Open viragumathe5 opened 4 years ago
@cclauss Please see proposal.md
Thank You
Really cool! It sounds like a fun project.
Do the current wayback machine web scrapers deal with news and social media? If yes, what improvements need to be made and why?
What are some news sites that you propose to crawl? What are some social media sites that you propose to crawl?
How will you ensure that your approach is efficient and will not overburden the target websites?
What are some of the sources of web scraping best practice that you intend to use?
Also why Python? The current codebase is Java so why make the shift? Will Python make the functionality easier to implement? Are there more mature web scraping capabilities in the Python community that in the Java community?
Will it be easier for new contributors to add new sites and new functionality when this work iis done?

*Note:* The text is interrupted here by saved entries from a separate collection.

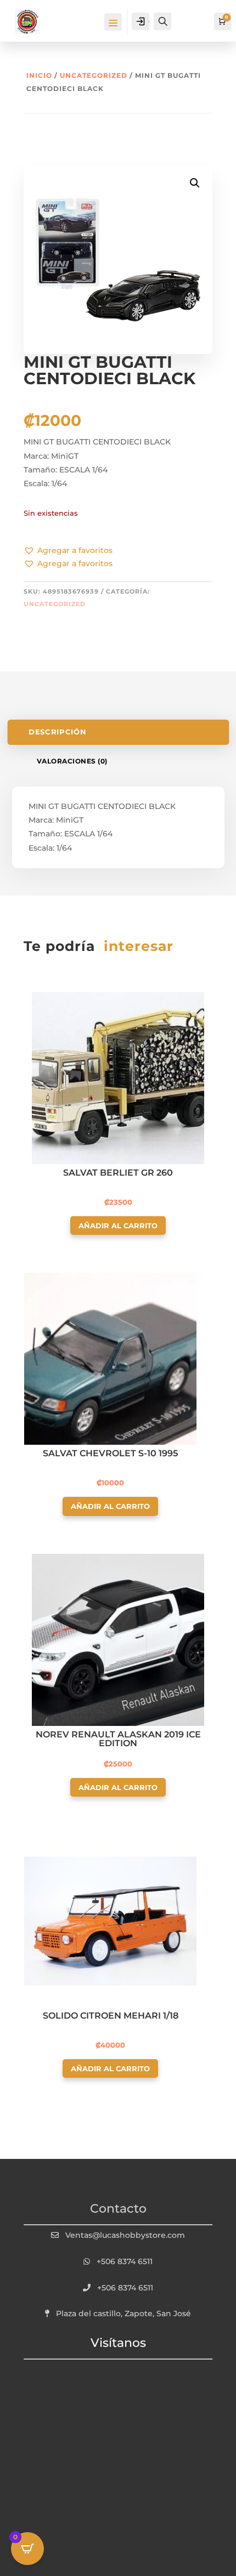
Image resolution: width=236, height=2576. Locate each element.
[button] (68, 550)
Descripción (57, 732)
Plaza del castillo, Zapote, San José (123, 2313)
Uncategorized (93, 75)
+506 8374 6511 (125, 2261)
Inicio (39, 75)
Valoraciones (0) (72, 761)
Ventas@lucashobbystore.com (125, 2235)
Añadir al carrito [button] (118, 1225)
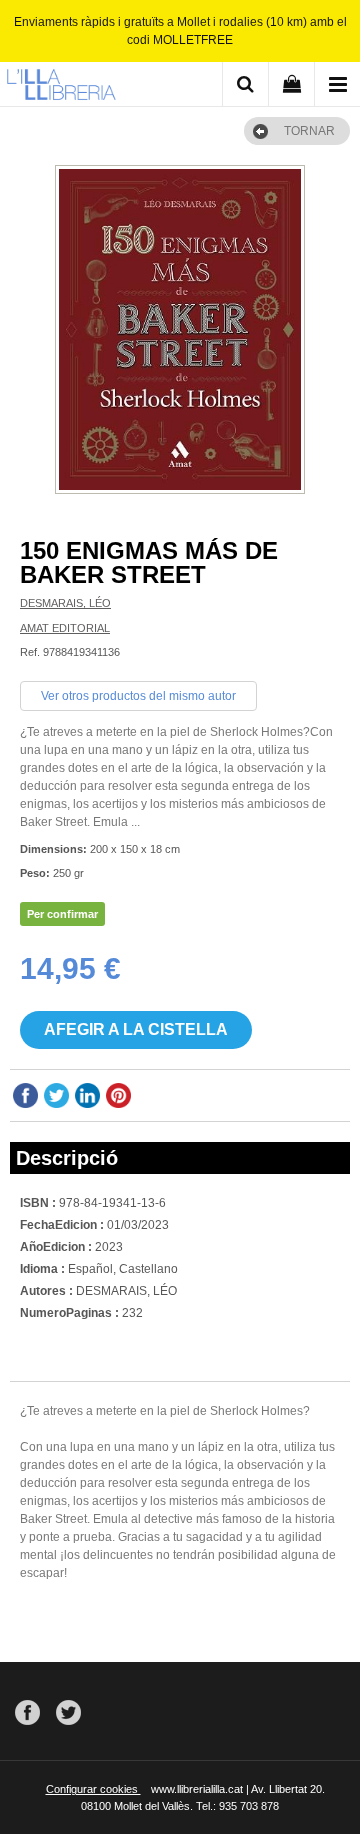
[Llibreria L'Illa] (61, 87)
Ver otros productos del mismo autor (138, 696)
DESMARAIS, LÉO (65, 603)
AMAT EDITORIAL (65, 628)
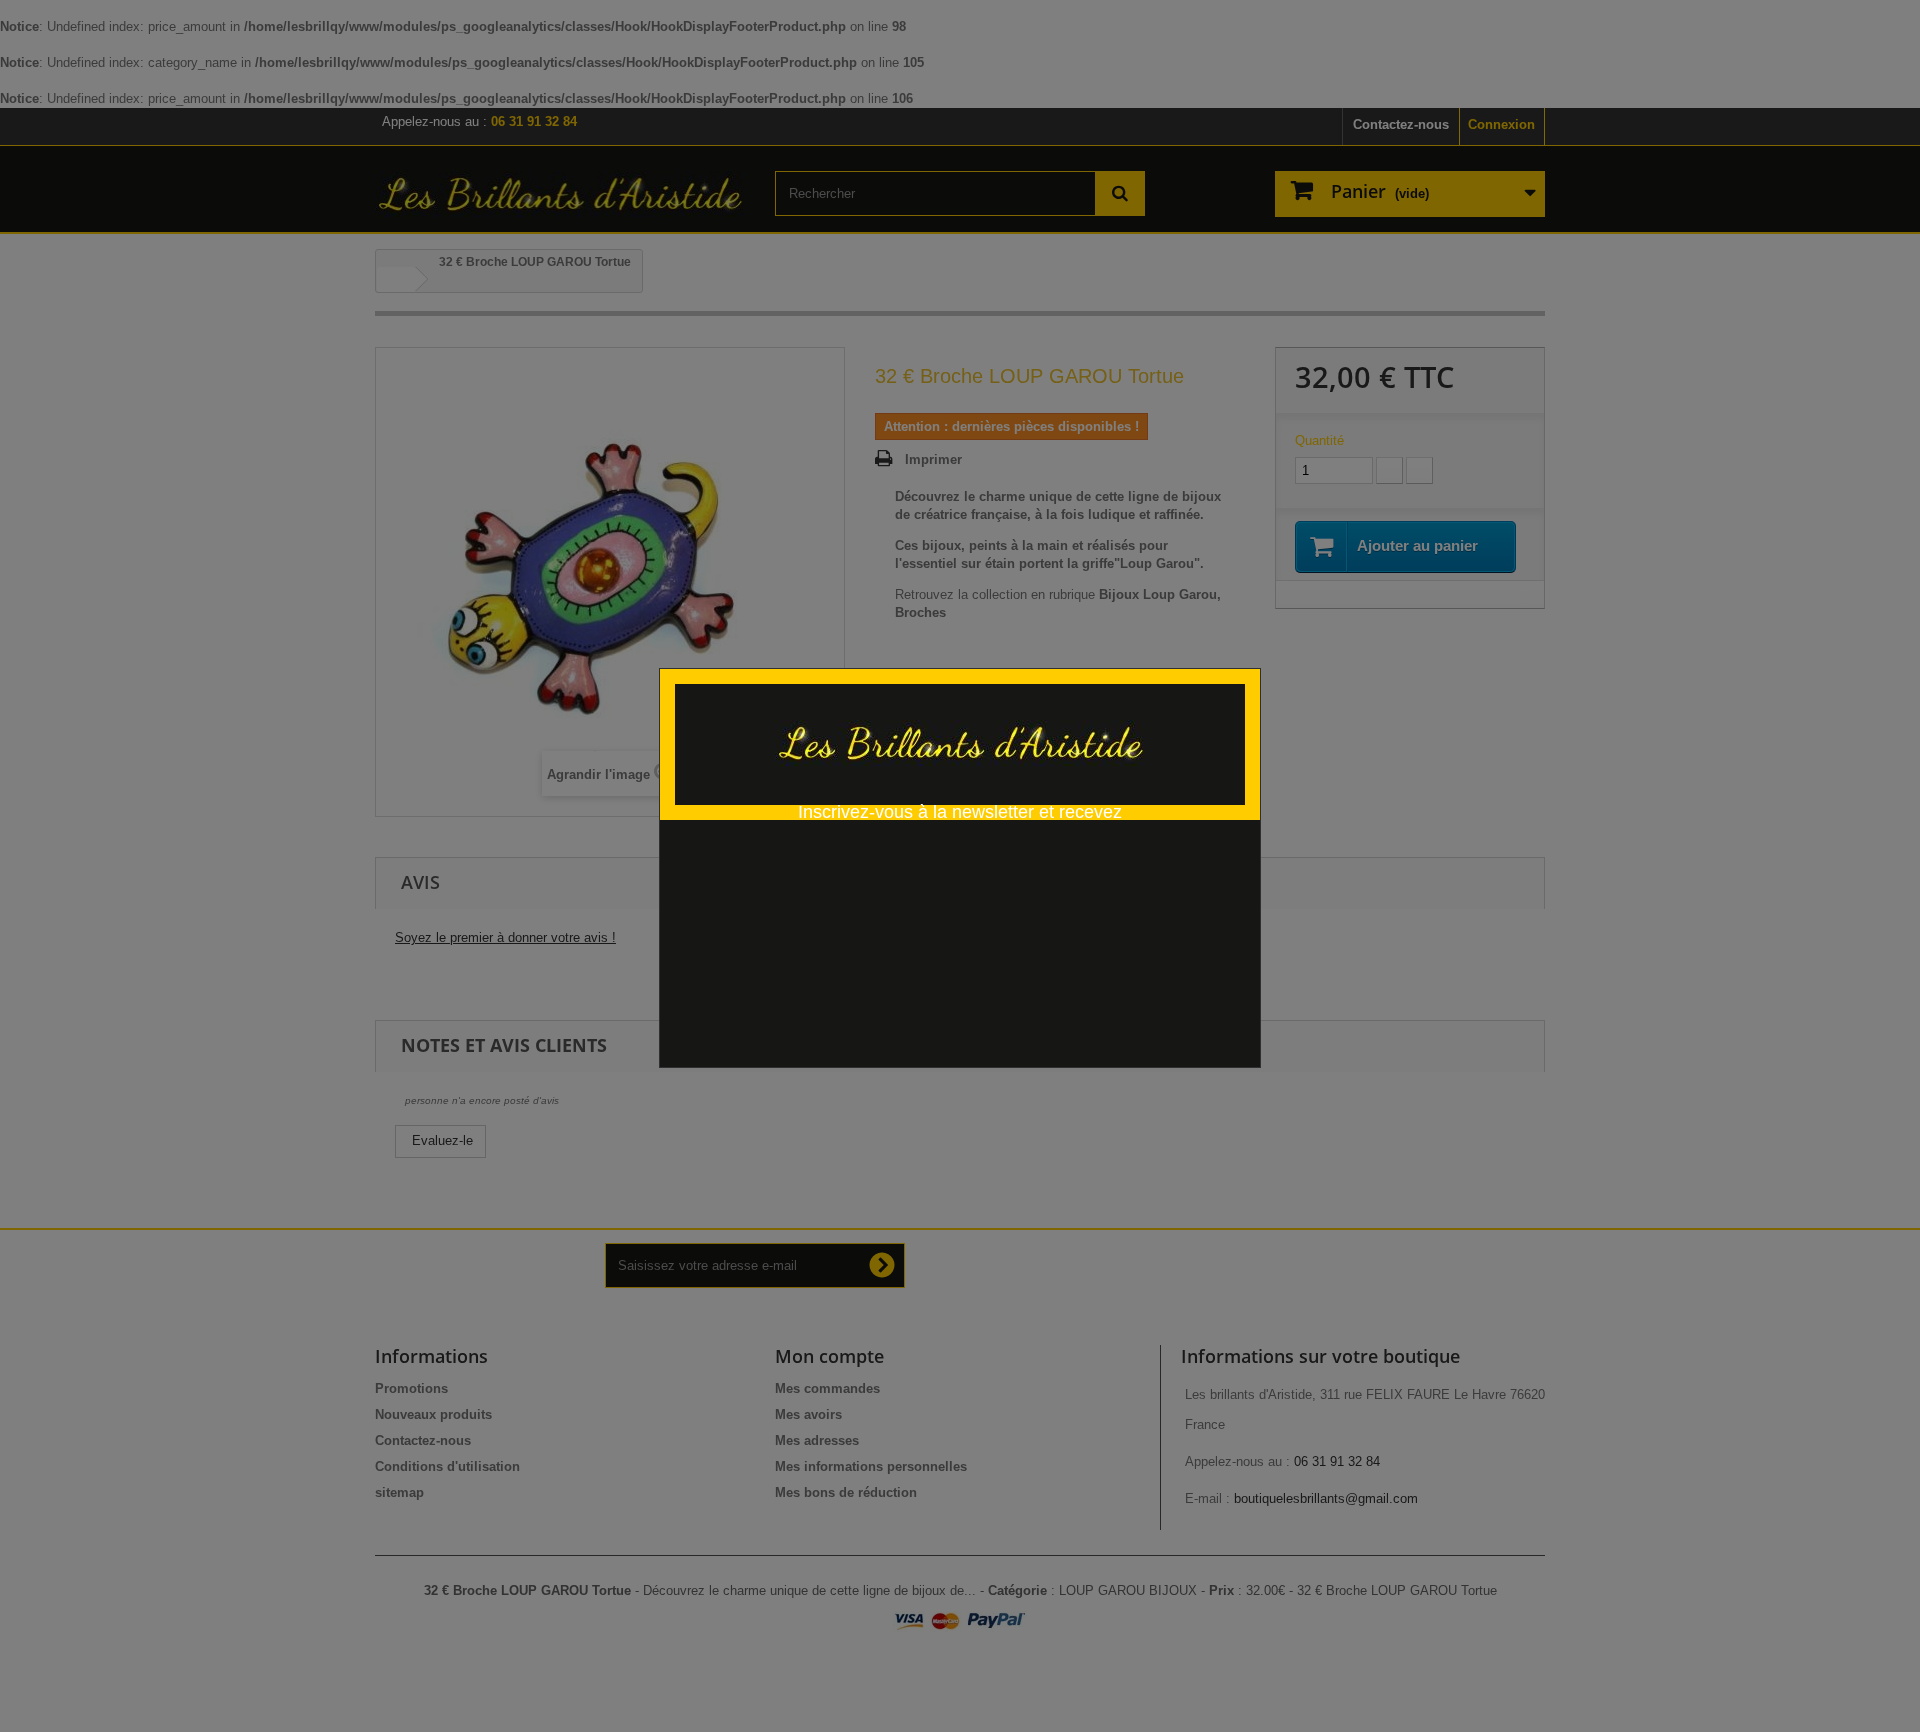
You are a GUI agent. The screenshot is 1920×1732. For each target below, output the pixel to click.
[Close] (1253, 657)
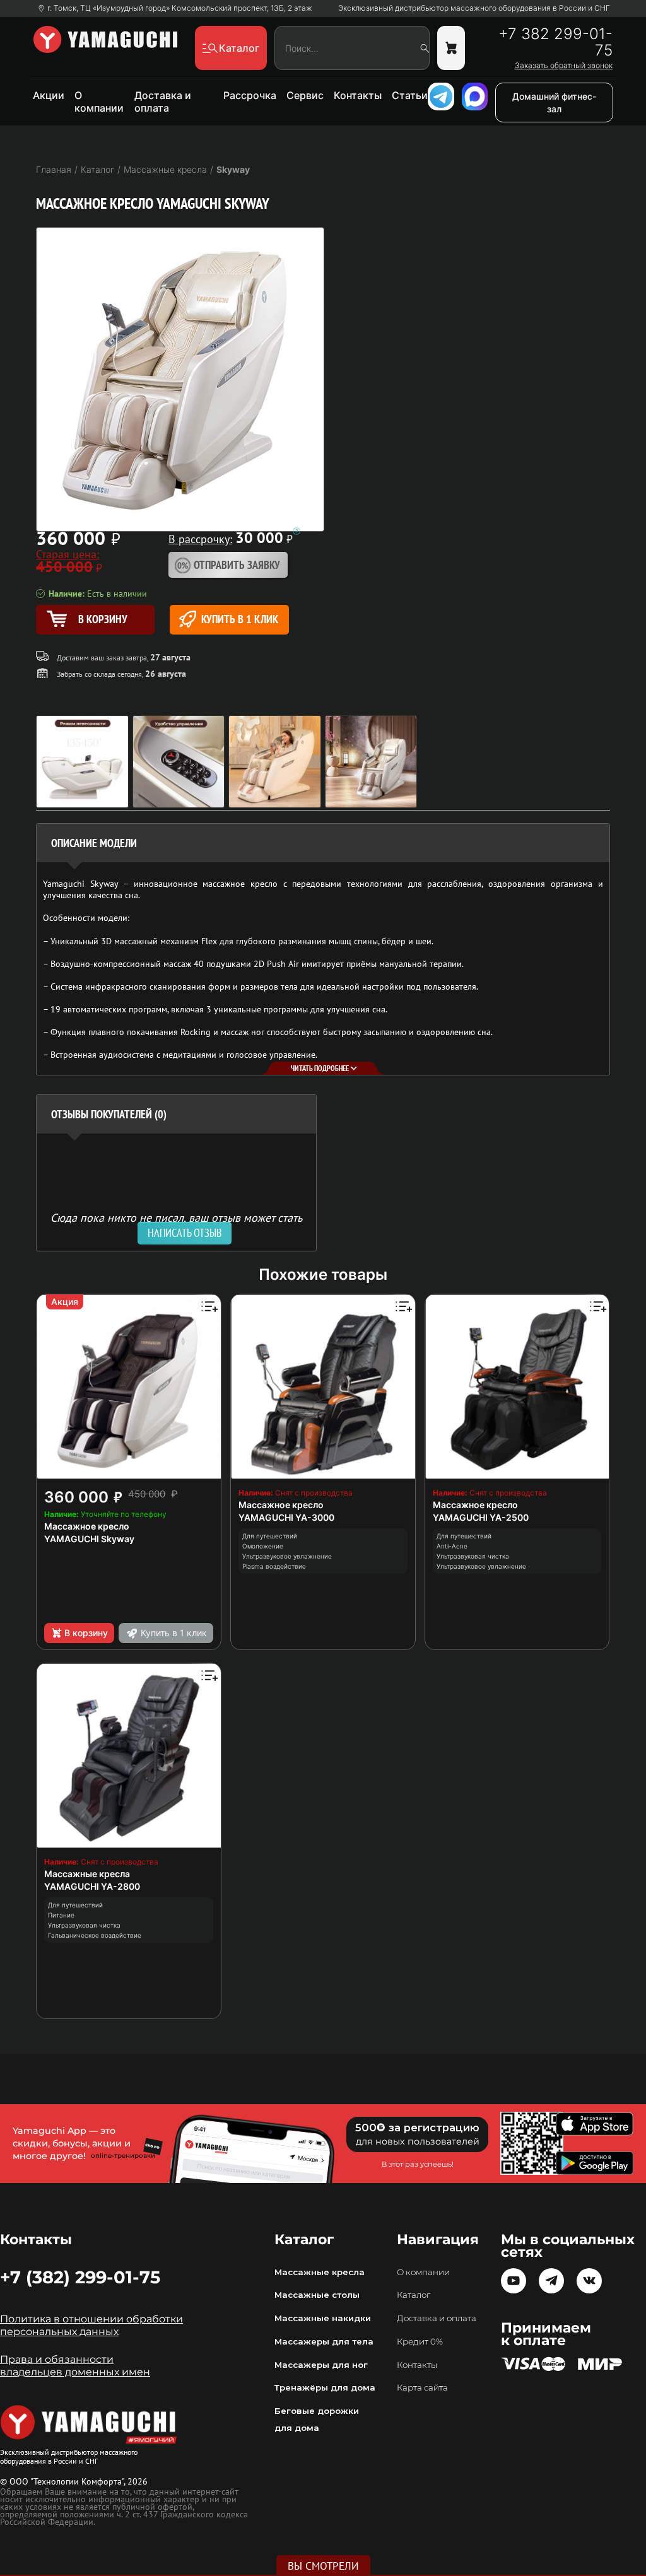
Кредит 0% (420, 2341)
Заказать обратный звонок (564, 65)
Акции (48, 95)
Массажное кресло (86, 1526)
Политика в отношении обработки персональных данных (91, 2325)
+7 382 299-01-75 (555, 42)
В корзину (86, 1632)
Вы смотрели (323, 2566)
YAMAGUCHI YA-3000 (286, 1517)
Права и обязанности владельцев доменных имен (75, 2365)
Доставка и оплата (162, 101)
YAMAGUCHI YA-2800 (92, 1886)
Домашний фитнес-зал (554, 102)
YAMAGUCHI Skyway (89, 1538)
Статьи (410, 95)
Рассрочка (249, 95)
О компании (99, 101)
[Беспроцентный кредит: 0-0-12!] (296, 531)
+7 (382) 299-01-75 (80, 2277)
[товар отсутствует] (451, 48)
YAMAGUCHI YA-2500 (481, 1517)
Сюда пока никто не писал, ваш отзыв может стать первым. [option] (176, 1222)
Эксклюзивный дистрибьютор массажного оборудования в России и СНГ (474, 8)
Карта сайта (422, 2387)
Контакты (358, 95)
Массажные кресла (87, 1873)
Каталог (413, 2295)
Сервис (305, 95)
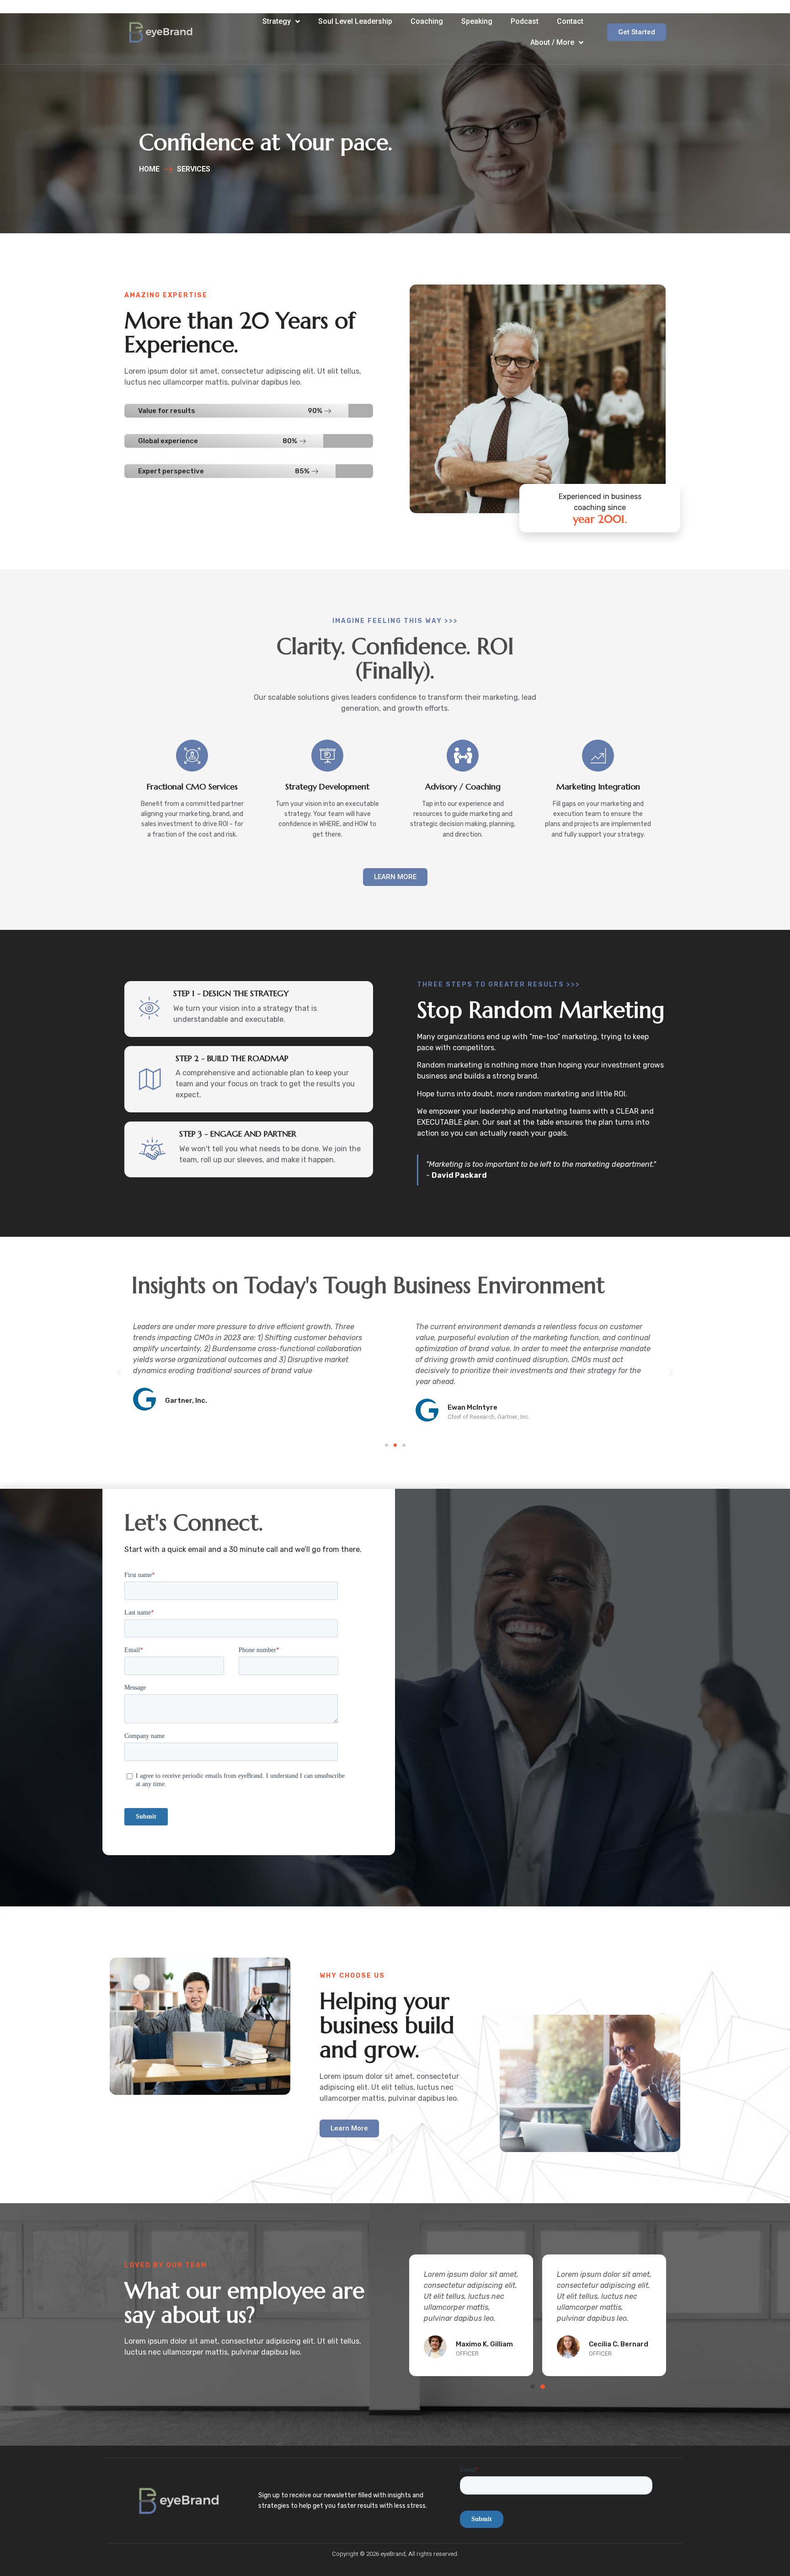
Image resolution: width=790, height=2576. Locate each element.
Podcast (525, 21)
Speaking (476, 21)
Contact (570, 21)
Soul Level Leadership (355, 21)
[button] (386, 1445)
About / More (552, 42)
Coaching (427, 21)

Will it be possible to add new sites via configuration or will new code have to be written for each new site?
@cclauss The reason I am using Python here for scraping and crawling is as
My personal view over it
These all reasons shows why I am proposing the solution in python Still, you want to use Java for the solution I am flexible enough and definitely complete the project
@cclauss I found one Wayback machine scraper but it does not support the scraping attributes like messages and social media content bit they provide the CLI for it I really think if we are possibly able to give the CLI for the scraper so it would be great what do you think about this ???
If you liked this I will add this in my Proposal so that I can prepare for it in Community bonding period
I am OK with using Python. I just wanted to make sure that your proposal provided a strong justification for why you chose to use Python.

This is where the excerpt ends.